Processing-general-pipeline
Fig.1. General scheme of tomographic data processing. The most important aspects, including the influence of the imaging contrast, or the role of regularization across different parts of the processing pipeline.

Technical definitions

  • Pipeline or workflow: definition of successive processing operations that turn raw data into reconstructed and filtered volumes. Each experimental technique requires a different pipeline. A software like TomWer (Tomography Workflows for ESRF) allows to define a pipeline, from building blocks. The same could be achieved with simple custom made scripts.
  • Framework : a suite of essential building blocks, which can be assembled to create a pipeline.
  • Workload distribution : act of distributing the workload of a certain processing block to a group of node or local resources (e.g. CPU cores or GPUs)
  • Stateful as opposed to stateless computation: the former indicates processing blocks that are aware of the processing context, while the latter "blindly" operates on the data. In a stateful computation paradigm, it is both possible to pass around processing contexts, and to keep track of the work done. This results in the ability to more efficiently use (and re-use) resources, and to allow resuming computation on interruption.
  • Waterfall development (WD): most common development practice that supposes a somewhat long period of incubation. During the incubation period, the developers research the topic, implement the code using stable interfaces, and test it, with extensive documentation. WD works well for long projects in established software companies that do not experience much competition in their product space, or for projects that outright privilege quality over features. WD is not appropriate for the development of cutting edge features in a much more dynamic and featurecompetitive environment. Notable software examples of WD use cases are: healthcare management software, operating systems, office suites, etc.

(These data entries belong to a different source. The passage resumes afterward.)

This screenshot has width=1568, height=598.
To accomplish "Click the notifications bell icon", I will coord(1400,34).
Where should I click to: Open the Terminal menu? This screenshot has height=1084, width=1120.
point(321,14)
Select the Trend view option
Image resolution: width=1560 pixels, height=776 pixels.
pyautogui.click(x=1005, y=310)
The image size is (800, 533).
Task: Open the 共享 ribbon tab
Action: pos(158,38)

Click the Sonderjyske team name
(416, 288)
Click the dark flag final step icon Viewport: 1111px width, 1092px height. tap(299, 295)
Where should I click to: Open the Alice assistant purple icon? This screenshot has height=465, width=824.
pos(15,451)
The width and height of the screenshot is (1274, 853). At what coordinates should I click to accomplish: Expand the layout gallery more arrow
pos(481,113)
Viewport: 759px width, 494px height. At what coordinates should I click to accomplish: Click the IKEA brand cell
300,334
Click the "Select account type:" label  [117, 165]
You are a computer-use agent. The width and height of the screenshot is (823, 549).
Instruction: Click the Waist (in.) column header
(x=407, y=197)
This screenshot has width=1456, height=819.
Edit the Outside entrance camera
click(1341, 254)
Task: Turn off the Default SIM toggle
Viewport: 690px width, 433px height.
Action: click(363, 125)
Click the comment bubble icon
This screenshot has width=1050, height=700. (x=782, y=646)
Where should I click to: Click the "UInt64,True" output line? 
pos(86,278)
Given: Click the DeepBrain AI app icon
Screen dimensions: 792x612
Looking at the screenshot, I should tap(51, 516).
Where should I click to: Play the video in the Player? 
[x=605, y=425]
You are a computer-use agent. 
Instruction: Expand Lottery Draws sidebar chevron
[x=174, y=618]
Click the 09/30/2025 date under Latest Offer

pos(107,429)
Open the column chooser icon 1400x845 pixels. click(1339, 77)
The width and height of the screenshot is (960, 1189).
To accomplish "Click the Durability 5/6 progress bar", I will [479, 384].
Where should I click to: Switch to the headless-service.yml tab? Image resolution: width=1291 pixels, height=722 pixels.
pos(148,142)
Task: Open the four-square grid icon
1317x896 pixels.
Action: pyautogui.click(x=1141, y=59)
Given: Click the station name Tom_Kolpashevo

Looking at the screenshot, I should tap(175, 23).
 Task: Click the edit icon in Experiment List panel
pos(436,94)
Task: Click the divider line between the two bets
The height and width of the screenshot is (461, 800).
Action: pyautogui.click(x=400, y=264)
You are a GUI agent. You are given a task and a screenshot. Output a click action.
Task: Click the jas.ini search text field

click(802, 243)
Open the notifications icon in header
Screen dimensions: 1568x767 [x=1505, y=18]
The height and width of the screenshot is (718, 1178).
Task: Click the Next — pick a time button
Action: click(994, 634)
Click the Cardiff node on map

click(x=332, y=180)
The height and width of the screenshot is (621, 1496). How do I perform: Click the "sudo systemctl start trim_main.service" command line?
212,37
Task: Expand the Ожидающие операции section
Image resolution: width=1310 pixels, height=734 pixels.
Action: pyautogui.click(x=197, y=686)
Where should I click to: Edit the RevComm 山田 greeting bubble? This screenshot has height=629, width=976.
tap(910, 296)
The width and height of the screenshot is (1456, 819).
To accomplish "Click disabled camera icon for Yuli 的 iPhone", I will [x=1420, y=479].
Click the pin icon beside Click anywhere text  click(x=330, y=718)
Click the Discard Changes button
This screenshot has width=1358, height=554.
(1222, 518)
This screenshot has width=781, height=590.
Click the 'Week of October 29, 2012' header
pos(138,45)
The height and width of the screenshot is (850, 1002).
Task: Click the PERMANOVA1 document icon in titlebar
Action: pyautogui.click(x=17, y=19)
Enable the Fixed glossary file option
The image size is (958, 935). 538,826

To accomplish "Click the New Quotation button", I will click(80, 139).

  • Agile development (AD): opposed to WD, it supposes a shorter release and development cycle (normally between 4 and 6 weeks), with a larger number of (smaller) iterations on the same development task. This allows to have better feedback from users/customers (and fine-tune the software for them) before stabilization, and the newest features available from an early stage. AD development is suitable for quickly evolving fields or feature-competitive environments. Notable software examples of AD use cases are: video players, browsers, social media apps, etc.